From: Opensource [Anthony Olech]
Date: Wed Aug 08 2012 - 03:52:07 EST


> -----Original Message-----
> From: Mark Brown [mailto:broonie@xxxxxxxxxxxxxxxxxxxxxxxxxxx]
> Sent: 07 August 2012 18:15
> To: Opensource [Anthony Olech]
> Cc: LKML
> Subject: Re: [NEW DRIVER V1 5/7] DA9058 GPIO driver
> On Mon, Aug 06, 2012 at 03:15:17PM +0000, Opensource [Anthony Olech]
> wrote:
> > I do realize that REGMAP does locking on individual register accesses,
> > however, the each GPIO line is controlled by 4-bits in a register,
> > with the meaning of the most significant bit depending on the GPIO
> > direction, so it is essential that the register be read first before
> > do an update, thus two sequential register accesses must be protected
> > by a mutex to prevent another process changing the register (and hence
> > the meaning of the most-significant bit) in the middle of the two accesses.
> > I hope this explains to your satisfaction why a driver mutex is
> > required in addition to the regmap's register access mutex
> This seems a bit excessive and complicated - I'd be inclined to either just say
> that the caller is responsible for avoiding confusion here (obviously if you're
> changing the direction there's a race anyway) or store the data in a variable
> locally rather than having to do I/O on the device under lock every time it's
> interacted with.

By using a semaphore (mutex/critical region) as I do in the DA9058 GPIO
component driver, there is absolutely no set-direction-race-condition in
the driver.

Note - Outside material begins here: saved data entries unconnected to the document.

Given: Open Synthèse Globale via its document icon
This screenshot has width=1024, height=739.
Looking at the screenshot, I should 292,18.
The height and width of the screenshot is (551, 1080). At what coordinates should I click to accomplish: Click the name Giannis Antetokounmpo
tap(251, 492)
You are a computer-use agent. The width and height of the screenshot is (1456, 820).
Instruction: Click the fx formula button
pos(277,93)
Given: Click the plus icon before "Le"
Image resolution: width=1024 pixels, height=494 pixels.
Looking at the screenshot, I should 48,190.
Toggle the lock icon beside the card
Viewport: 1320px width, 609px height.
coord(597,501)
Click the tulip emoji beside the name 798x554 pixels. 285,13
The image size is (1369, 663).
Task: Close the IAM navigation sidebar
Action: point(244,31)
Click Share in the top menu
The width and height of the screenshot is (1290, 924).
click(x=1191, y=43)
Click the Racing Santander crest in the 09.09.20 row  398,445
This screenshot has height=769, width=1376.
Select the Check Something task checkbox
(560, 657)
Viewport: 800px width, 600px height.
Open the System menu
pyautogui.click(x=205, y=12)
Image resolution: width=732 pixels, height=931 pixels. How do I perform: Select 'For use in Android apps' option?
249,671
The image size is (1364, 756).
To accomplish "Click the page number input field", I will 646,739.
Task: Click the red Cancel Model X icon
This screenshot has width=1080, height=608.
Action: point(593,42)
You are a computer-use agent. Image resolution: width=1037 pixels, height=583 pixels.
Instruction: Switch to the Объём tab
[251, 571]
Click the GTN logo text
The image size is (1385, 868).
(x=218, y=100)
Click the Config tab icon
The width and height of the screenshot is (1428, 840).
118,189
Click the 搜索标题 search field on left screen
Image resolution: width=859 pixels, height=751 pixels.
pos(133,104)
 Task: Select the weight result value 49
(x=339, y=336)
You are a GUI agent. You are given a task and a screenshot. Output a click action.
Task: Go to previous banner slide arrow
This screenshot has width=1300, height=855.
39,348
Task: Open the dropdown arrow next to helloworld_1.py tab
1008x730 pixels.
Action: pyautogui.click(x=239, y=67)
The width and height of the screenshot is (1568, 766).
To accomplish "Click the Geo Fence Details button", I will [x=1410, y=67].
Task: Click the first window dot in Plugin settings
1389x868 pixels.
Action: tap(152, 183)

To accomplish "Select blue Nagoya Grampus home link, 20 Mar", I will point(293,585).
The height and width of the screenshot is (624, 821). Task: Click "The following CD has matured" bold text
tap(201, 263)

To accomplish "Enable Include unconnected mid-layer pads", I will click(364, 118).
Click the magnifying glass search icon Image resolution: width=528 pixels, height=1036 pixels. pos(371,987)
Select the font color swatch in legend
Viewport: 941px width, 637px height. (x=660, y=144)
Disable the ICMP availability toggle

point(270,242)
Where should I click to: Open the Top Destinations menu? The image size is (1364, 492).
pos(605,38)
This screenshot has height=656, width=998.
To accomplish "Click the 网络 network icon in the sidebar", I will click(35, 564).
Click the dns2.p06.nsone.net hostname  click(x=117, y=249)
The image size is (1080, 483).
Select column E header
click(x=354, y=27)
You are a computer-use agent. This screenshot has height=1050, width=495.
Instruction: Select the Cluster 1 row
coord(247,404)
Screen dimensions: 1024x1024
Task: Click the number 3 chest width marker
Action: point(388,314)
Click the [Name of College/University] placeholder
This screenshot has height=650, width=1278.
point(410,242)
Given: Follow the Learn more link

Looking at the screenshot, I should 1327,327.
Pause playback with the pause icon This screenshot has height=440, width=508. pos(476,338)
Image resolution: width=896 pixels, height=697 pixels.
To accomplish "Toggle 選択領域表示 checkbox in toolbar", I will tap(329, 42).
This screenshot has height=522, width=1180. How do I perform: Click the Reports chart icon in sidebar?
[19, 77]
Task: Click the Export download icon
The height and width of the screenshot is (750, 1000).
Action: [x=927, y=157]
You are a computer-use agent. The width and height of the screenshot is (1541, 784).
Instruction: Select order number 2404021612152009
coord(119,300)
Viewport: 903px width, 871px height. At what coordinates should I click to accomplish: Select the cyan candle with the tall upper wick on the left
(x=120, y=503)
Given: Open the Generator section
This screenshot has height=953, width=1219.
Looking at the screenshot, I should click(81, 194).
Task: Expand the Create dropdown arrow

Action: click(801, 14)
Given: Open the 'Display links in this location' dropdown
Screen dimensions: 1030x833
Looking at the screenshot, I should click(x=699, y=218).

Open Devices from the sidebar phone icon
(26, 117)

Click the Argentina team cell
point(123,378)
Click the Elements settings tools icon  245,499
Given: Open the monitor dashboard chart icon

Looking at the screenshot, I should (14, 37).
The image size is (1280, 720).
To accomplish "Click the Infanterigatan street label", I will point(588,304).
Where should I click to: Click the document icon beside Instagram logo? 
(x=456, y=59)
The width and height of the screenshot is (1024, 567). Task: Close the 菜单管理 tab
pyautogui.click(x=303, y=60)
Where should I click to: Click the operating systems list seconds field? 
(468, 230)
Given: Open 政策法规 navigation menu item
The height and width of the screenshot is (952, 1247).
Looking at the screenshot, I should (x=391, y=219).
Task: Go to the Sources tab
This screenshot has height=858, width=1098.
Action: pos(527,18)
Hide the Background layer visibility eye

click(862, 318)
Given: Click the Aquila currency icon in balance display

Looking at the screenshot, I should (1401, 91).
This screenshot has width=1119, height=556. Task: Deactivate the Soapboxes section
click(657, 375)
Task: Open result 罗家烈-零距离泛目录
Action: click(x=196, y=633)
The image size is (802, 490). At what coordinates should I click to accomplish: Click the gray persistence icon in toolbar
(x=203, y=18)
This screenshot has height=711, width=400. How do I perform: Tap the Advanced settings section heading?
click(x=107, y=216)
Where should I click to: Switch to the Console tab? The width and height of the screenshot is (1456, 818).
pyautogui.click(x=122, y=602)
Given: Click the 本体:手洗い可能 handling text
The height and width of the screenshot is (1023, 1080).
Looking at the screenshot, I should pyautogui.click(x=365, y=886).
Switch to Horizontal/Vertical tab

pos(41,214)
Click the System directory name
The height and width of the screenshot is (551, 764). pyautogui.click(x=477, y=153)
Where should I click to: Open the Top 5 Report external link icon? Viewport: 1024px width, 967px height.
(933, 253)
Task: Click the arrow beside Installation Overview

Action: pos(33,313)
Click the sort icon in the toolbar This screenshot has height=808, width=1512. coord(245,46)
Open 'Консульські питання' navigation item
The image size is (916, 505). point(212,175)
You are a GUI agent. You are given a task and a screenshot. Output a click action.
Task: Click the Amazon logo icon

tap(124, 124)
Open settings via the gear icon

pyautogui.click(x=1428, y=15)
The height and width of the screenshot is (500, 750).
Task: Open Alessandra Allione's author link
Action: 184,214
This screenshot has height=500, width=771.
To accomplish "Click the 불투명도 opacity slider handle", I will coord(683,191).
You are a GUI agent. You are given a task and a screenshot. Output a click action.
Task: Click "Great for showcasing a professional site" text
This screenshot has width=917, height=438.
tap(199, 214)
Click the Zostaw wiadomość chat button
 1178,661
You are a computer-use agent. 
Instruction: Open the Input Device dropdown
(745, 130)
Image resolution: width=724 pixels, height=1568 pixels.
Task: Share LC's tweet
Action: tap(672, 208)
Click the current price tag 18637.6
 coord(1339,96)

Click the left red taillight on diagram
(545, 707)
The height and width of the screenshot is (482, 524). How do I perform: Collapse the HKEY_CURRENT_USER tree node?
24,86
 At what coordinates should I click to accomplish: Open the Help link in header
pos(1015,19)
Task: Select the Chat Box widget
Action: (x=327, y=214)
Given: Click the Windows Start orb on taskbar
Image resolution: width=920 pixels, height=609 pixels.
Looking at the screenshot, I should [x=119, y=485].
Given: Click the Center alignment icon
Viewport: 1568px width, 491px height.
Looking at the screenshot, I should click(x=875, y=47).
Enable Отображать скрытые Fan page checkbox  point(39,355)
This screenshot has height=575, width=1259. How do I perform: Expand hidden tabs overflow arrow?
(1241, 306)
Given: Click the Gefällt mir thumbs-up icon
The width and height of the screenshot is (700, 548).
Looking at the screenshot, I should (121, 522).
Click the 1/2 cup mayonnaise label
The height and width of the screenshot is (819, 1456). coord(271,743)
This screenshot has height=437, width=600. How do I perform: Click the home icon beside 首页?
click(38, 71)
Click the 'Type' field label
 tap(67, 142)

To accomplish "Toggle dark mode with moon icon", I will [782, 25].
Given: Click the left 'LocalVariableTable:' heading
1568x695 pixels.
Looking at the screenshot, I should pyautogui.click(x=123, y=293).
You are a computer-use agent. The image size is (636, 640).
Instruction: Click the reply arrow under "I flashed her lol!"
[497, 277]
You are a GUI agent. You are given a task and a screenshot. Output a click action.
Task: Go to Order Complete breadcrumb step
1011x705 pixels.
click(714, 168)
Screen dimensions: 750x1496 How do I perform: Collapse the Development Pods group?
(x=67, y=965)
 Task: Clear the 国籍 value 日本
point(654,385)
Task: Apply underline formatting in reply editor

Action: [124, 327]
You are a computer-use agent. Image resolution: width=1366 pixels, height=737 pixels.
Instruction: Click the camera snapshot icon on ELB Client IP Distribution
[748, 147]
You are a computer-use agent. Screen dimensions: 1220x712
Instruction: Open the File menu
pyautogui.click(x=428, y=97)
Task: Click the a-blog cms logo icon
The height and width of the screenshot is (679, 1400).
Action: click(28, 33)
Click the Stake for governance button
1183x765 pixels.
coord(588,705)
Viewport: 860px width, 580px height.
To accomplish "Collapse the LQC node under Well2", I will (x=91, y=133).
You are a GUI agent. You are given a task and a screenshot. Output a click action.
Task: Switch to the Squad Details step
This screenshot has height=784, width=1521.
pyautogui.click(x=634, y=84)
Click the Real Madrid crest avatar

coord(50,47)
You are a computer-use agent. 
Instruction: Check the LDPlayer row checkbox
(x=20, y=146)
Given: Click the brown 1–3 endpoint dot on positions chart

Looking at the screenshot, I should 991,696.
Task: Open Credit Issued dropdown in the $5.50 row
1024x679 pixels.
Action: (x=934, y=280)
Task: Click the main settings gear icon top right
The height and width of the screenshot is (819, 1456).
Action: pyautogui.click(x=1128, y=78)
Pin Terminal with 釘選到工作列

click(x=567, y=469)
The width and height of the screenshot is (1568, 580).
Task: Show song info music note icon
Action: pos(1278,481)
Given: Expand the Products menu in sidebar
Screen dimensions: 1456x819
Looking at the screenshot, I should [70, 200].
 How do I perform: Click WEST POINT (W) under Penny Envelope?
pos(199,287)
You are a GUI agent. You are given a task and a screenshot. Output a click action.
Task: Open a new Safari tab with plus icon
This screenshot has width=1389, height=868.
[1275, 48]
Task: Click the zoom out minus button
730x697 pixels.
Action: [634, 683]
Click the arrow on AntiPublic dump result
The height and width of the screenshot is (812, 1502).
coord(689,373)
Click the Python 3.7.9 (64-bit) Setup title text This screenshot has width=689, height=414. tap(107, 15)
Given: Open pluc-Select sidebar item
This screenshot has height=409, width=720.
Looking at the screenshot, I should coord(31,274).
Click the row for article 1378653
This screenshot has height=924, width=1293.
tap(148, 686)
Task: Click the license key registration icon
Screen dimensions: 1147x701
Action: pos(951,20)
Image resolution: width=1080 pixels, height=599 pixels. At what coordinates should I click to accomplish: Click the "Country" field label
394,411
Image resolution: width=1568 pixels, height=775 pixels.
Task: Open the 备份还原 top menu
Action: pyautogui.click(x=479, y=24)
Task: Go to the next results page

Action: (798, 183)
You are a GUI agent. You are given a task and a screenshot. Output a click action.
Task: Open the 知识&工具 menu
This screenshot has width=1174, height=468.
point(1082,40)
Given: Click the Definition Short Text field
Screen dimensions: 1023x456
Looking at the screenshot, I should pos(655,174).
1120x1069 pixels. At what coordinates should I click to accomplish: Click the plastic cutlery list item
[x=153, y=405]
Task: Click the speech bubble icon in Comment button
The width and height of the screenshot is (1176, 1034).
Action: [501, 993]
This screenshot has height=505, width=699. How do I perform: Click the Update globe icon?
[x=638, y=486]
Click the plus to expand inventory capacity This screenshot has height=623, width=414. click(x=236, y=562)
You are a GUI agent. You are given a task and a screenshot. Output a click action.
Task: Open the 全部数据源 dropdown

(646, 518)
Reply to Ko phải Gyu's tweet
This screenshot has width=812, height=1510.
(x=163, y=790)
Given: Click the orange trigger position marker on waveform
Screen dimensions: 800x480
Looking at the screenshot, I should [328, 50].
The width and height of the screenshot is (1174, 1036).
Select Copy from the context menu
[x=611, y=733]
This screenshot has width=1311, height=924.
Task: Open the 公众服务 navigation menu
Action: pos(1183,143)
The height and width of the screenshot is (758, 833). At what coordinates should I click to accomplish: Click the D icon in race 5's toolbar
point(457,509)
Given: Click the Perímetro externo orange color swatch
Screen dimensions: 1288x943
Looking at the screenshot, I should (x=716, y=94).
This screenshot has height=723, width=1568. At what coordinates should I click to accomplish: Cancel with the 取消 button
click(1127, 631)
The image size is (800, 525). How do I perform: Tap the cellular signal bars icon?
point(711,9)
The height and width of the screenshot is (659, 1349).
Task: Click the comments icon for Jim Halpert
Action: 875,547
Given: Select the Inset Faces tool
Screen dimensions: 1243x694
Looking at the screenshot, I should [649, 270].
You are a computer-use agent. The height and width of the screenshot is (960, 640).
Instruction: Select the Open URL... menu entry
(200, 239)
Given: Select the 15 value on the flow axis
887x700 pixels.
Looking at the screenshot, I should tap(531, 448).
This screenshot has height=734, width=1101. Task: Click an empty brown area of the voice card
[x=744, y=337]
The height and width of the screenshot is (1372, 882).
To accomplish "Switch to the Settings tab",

The driver will always be consistent, either INP or OUT for each
GPIO line. There may, indeed, be confusion between multiple users of the
GPIO lines, but that is, quite properly, their problem. Even though in practice
there will usually be only one GPIO consumer/user, it still seems to me to be
better to code for the worst case. If indeed there is only one GPIO consumer/
user then the mutex access will be fast and non-blocking.

The GPIO control register (as opposed to the status register) is marked as
non-volitile so there should be no i2c access overhead when reading it.